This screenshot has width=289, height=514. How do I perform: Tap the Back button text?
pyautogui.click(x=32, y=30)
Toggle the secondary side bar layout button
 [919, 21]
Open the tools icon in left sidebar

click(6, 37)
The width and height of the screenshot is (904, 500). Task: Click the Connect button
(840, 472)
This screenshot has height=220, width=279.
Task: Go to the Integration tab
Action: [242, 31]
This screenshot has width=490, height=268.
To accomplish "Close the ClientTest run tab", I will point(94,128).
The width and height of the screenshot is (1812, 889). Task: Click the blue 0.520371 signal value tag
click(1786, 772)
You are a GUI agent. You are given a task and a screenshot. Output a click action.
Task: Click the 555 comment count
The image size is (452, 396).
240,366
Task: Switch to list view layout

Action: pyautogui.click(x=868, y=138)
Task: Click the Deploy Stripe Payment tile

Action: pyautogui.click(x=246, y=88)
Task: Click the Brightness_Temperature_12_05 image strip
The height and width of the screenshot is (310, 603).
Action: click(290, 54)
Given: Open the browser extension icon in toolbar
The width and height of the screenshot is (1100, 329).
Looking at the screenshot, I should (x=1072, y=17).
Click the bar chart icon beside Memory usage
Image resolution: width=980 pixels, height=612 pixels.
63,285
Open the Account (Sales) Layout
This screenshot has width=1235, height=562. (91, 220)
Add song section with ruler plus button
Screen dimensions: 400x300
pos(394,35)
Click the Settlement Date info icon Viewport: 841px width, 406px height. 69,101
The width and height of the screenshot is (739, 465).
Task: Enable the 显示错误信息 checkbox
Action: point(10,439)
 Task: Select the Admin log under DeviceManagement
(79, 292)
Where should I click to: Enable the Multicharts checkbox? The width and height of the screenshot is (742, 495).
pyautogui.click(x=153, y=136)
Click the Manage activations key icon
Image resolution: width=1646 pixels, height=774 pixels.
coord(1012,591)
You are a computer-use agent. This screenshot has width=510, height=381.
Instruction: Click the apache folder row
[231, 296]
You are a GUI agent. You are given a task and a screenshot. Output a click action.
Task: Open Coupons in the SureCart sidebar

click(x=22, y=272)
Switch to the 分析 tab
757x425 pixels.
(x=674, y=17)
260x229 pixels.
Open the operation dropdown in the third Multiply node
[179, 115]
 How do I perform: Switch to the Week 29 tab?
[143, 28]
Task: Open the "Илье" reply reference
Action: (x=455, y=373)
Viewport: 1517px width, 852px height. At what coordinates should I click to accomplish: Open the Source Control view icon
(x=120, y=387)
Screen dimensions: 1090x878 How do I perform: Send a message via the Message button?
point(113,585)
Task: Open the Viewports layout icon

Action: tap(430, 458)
************
#### [WHAT YOU HAVE TO DO]
Print the material above verbatim, first line through the line containing "This screenshot has width=490, height=268.", both included.

#### [EXERCISE RESPONSE]
This screenshot has width=289, height=514. How do I perform: Tap the Back button text?
pyautogui.click(x=32, y=30)
Toggle the secondary side bar layout button
 [919, 21]
Open the tools icon in left sidebar

click(6, 37)
The width and height of the screenshot is (904, 500). Task: Click the Connect button
(840, 472)
This screenshot has height=220, width=279.
Task: Go to the Integration tab
Action: [242, 31]
This screenshot has width=490, height=268.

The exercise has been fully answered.